Yellow blossoms flourished above you in autumn, and in winter
Frost heaved your bones in the ground—old toilers, soil makers:
O Roger, Mackerel, Riley, Ned, Nellie, Chester, Lady Ghost.
Hall has explained that he “wrote [“Names of Horses”] when Jane and I moved into this old family house, and I remembered my summers with my grandparents. It’s been one family here since 1865.” Hall married his second wife, the poet Jane Kenyon, in 1972. Their married life served as the subject of a Bill Moyers PBS documentary, “A Life Together,” which aired in 1993, making them one of the most famous literary couples in America. Some of the most powerful evocations of their happiness together came to Hall in poems written after her death from leukemia at the age of 47 in 1996 (she was New Hampshire’s poet laureate at the time). The poems in his 1998 collection, Without, describe Jane’s illness and his time caring for her. They are composed in a grieving and emotionally-decentered free verse, such as the heart-breaking “Letter with No Address,” in which he writes to Jane, “there’s news to tell you.” The busy world goes on, endlessly renewing itself.
Maggie Fisher’s pregnant.
I carried myself like an egg
at Abigail’s birthday party
a week after you died,
as three-year-olds bounced
uproarious on a mattress.
Still, the poet is absorbed by memories of a better time.
Ordinary days were the best,
when we worked over poems
in our separate rooms.
I remember watching you gaze
out the January window
into the garden of snow
and ice, your face rapt
as you imagined burgundy lilies.
Your presence in this house
is almost as enormous
and painful as your absence.
After the initial phase of mourning, Hall was inspired by Thomas Hardy’s elegiac late poems to return to the graceful meters of his own earliest poems. Here Hall’s memories of his days with Jane are crystalline, brimming with simple gratitude, as in “Summer Kitchen.”

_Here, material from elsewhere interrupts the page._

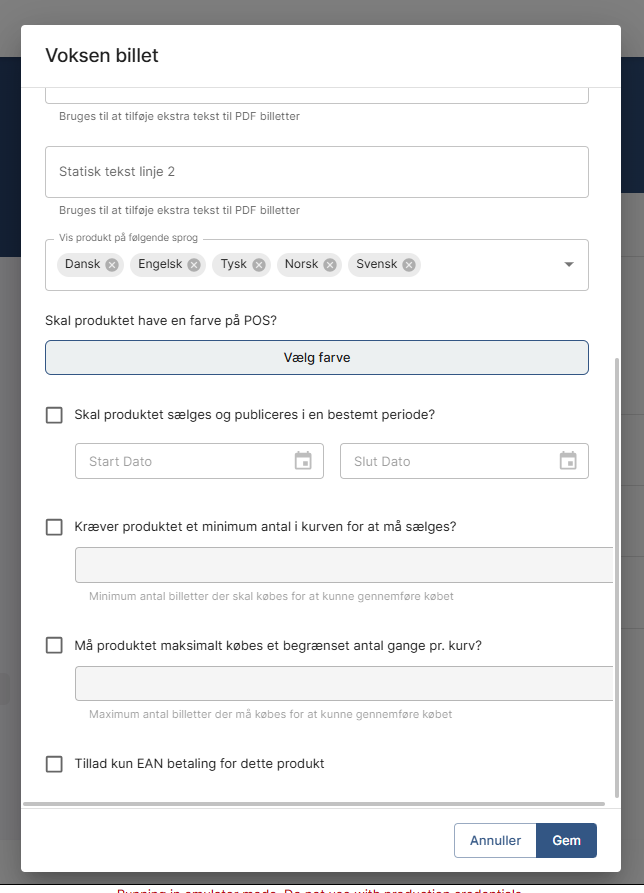Remove the Engelsk language chip
This screenshot has height=893, width=644.
[194, 265]
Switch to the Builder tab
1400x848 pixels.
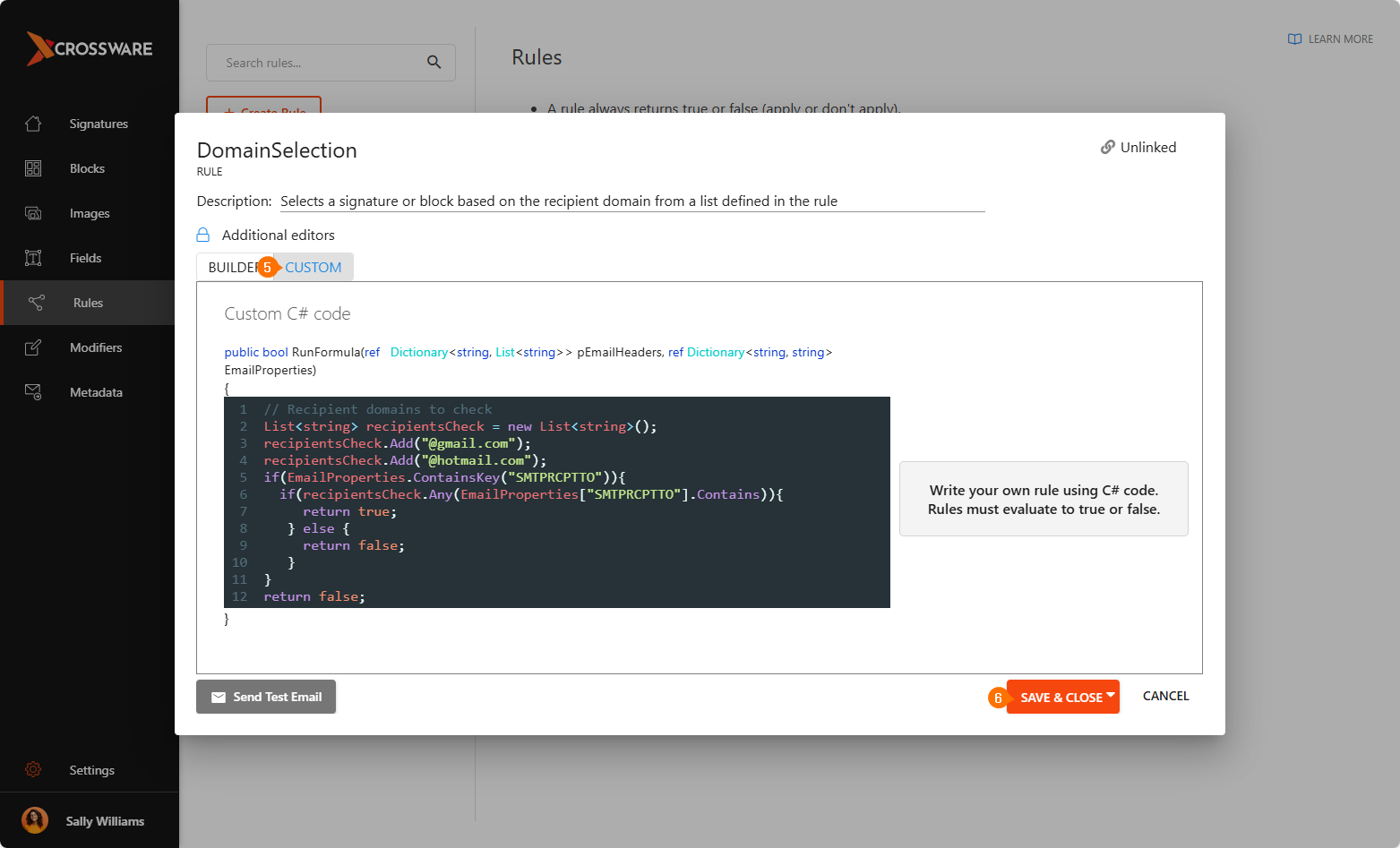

In June’s high light she stood at the sink
With a glass of wine,
And listened for the bobolink
And crushed garlic in late sunshine.
I watched her cooking, from my chair.
She pressed her lips
Together, reached for kitchenware,
And tasted sauce from her fingertips.
“It’s ready now. Come on,” she said
“You light the candle.”
We ate, and talked, and went to bed,
And slept. It was a miracle.
Hall has remarked that some of his poems took “a year and a half and went through about two hundred drafts.” This is not surprising from a man who once wrote that “mere literary talent is common; what is rare is endurance, the continuing desire to work hard at writing.” This painstaking work, the labor of a lifetime, is refined in these pages. We are left with the sense of a life richly lived and beautifully observed, filled with striking and memorable images of what Hall calls the “up-and-down story of a life.” If one desired an introduction to Hall’s poetry, it would be hard to improve upon this latest Selected. It whets the appetite for more and we are encouraged to seek out, to discover or rediscover, the many poems in the larger Selected volumes and the individual collections themselves. Hall has advised that “life should be lived toward moments when you lose yourself in what you are doing.” We now have a superb, concise selection of Hall’s finest poems in which we may, very simply, lose ourselves.